I bambini come hanno reagito all’iniziativa? Si sono resi conto di ciò che veniva chiesto loro?

«Io ho dei figli un po’ in tutte le classi, tra cui la classe interessata dal questionario, la terza media. Nella classe di mia figlia il questionario non è arrivato, o non ancora. Ma io e mio marito mettiamo in guardia tutti i nostri figli, li avvisiamo che potrebbero trovarsi davanti a una cosa di questo tipo. A nostra figlia in terza media abbiamo mostrato il questionario, ne abbiamo parlato insieme. Per lei è già solo un’assurdità che le vengano fatte questo tipo di domande, e grazie alla nostra sensibilizzazione come genitori ne è consapevole. Ma è comunque in un’età in cui è ancora facilmente manipolabile, oltreché minorenne».

Perché insistere sui bambini e sui giovani? E perché scegliere proprio la scuola per veicolare certe informazioni? 
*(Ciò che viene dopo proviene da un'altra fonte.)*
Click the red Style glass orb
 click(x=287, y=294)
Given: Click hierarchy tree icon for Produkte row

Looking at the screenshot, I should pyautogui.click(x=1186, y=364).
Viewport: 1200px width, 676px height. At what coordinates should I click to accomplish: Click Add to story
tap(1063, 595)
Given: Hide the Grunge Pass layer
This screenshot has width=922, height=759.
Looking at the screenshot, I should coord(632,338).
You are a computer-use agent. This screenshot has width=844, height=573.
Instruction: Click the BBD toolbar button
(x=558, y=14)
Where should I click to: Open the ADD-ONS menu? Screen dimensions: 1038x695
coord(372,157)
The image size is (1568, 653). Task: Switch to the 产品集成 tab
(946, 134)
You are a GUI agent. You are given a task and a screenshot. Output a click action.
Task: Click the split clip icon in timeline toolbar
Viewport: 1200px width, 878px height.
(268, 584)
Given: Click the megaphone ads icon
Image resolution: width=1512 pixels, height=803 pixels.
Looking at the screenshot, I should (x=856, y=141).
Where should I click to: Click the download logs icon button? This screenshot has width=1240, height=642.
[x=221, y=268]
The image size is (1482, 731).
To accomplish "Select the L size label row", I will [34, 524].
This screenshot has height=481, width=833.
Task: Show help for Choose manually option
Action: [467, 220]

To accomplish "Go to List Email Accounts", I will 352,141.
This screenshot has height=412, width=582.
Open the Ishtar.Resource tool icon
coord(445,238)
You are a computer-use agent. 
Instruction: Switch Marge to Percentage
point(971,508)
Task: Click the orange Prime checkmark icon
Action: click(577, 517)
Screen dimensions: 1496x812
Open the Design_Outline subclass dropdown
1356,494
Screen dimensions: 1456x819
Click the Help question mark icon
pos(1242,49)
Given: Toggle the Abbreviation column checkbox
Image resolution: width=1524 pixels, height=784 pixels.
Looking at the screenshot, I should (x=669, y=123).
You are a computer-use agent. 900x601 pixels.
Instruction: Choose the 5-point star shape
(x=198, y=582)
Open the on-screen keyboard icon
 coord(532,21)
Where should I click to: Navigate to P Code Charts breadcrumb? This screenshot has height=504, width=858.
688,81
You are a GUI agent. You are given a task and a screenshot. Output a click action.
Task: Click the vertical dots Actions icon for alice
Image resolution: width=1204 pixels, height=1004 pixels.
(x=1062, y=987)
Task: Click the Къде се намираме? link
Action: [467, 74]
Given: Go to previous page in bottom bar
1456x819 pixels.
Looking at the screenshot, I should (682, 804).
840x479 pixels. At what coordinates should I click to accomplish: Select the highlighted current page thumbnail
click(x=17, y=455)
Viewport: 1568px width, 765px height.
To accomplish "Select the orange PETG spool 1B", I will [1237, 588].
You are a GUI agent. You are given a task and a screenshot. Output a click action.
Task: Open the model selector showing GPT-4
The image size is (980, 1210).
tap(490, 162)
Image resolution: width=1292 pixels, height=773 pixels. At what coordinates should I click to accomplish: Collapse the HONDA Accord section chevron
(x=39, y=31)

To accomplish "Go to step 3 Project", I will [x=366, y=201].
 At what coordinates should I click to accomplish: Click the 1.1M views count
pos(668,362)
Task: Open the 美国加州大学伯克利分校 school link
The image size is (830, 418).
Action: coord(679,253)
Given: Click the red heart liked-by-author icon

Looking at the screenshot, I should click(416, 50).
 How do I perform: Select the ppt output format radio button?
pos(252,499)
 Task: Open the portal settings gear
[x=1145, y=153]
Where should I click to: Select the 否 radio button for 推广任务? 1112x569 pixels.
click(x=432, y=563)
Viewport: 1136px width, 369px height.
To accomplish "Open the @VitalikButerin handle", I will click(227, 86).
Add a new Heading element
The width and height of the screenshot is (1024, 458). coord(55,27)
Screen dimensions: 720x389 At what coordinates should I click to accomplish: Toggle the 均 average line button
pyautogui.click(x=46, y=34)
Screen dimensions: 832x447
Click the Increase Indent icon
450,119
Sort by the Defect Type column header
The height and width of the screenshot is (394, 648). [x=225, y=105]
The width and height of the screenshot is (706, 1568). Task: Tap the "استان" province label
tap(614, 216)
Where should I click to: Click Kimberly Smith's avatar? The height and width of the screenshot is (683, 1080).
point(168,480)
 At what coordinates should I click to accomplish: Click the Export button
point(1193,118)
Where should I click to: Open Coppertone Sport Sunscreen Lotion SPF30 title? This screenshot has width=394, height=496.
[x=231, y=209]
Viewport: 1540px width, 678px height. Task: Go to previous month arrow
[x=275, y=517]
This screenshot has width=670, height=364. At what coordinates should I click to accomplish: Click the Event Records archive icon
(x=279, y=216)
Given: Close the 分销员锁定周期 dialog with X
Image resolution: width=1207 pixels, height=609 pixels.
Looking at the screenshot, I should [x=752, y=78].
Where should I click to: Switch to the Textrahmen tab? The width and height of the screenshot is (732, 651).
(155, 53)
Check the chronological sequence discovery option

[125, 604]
«Perché la scuola è il luogo dove i genitori non possono controllare i figli. Dove sono fisicamente soli. I bambini e i giovani sono il futuro della nostra società e quale modo migliore per “raddrizzare” una pianta se non farlo quando ancora è piccola, manipolabile, in un ambiente fuori dal controllo dei genitori? Dietro tutto questo c’è una perversa ideologia che vuole uniformare tutto e tutti al pensiero unico, che vuole creare dei piccoli mostri senza valori, senza certezze: il sesso biologico è una di queste certezze. Così come la famiglia naturale. Un bimbo o un giovane senza certezze è facile da indottrinare, non ha valori stabili, considera tutto relativo e quindi tutto possibile e accettabile. La famiglia naturale è il cardine della società e se a tutto diamo il nome di famiglia, niente sarà più veramente famiglia».

Come pensate di muovervi contro l’iniziativa?

«Abbiamo sicuramente intenzione di combattere. Intanto vorremmo ricordare alla nostra Regione Umbria che esiste il consenso informato, ora più che mai dopo la nota ministeriale di qualche settimana fa, in cui si ribadisce il diritto dei genitori a essere preventivamente informati su qualsiasi attività che esuli dalle normali attività curriculari. Vorremmo inoltre ricordare alla nostra Regione Umbria che la priorità educativa è dei genitori, non della scuola, non dello Stato, non delle associazioni Lgbt, soprattutto se si tratta di tematiche sensibili, che solo la famiglia ha il diritto di trattare in base alle proprie convinzioni. Le persone con orientamento omosessuale hanno tutto il nostro rispetto, ma non permetteremo che vengano indottrinati i nostri ragazzi, che vengano confusi in un’età critica e particolare come è l’adolescenza. Sensibilizzeremo i genitori, e già lo stiamo facendo, a vigilare con attenzione e a presentare il consenso informato».